As she explains, it is not just a matter of how to operate making the smallest number of incisions (for that, a key tool in robotic surgery is called DaVinci robot, but also to ensure that all wounds are safely and permanently sealed after multiple operations. Once Jiménez-Rodríguez had under her careful hands a young patient, victim of an accident, who needed seven operations, one after the other. What do you do in such a case? Do you cut and close the patient's abdomen seven times, or do you keep the wound “live,” that means open? The answer is not simple: cuts are invasive, but necessary to avoid infections and to drain the liquids, which are accumulated in the abdomen. To avoid them, one approach is for instance to keep the abdomen open through a system called ABThera, that assists the surgeon by keeping the viscera isolated from the external environment and providing an easy access for re-entry to continue the intervention, all this without the need for sutures. However, this type of action has its drawbacks: “The abdomen's skin is no longer sufficient to properly seal the wound, as by that time the abdominal content have somehow swollen and their tissues lose their elasticity,” she explains. It is like trying to wear your usual shoe with a swollen foot. Again, solutions exist on the market, but according to Jiménez-Rodríguez, they are still too invasive as they pierce through the skin to “pull” it, causing possible hernias or fistulas.

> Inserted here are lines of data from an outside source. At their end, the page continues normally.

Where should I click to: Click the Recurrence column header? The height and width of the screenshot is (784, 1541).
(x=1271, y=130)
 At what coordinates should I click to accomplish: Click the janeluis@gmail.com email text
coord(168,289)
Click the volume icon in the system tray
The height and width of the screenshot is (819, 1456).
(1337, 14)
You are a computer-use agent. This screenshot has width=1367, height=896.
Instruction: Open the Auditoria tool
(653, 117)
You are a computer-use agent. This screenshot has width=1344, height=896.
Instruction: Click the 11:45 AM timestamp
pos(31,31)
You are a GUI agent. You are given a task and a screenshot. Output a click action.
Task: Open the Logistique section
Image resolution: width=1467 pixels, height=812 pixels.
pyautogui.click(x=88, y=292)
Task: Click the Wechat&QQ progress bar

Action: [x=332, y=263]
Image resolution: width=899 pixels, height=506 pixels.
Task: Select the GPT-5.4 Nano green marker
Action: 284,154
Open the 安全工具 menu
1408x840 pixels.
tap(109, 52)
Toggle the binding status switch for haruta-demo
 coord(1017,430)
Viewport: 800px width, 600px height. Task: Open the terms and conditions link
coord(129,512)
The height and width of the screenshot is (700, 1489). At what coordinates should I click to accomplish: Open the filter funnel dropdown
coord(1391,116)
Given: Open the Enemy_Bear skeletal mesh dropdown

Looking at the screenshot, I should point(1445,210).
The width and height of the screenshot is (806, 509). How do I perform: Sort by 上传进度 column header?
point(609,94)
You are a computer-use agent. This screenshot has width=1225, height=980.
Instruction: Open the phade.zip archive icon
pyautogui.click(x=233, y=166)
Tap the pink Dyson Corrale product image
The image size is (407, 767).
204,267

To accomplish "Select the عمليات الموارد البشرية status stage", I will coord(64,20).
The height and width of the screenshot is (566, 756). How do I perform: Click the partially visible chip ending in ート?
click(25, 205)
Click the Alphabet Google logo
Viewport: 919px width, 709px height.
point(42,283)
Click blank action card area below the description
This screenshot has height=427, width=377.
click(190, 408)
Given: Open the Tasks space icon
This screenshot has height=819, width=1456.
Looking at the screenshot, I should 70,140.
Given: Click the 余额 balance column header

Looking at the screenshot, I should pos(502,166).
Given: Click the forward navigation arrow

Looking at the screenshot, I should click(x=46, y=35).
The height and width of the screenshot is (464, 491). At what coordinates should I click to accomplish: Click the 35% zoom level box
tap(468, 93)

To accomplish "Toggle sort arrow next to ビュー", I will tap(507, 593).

On the other hand, the system she devised has none of these shortcomings as it is based on a mesh, a vacuum system, and a set of rubber bands allowing sealing the wound without any tension of the muscular tissues of the abdomen, nor the risk of hernias. Rather than applying a force to the exposed area, the mesh and vacuum system ease the natural formation of both blood vessels and structural tissues, while elastic bands exert a delicate, increasing pressure. Less intrusive and traumatic, Jiménez-Rodríguez's system allows a smoother cicatrisation of the wound and avoiding a rise in the intra-abdominal pressure, which could itself be a source of life-threatening complications. If abdomen operations are to leave less of a footprint on the patient one day, this may certainly be thanks to Jiménez-Rodríguez mesh & rubber bands."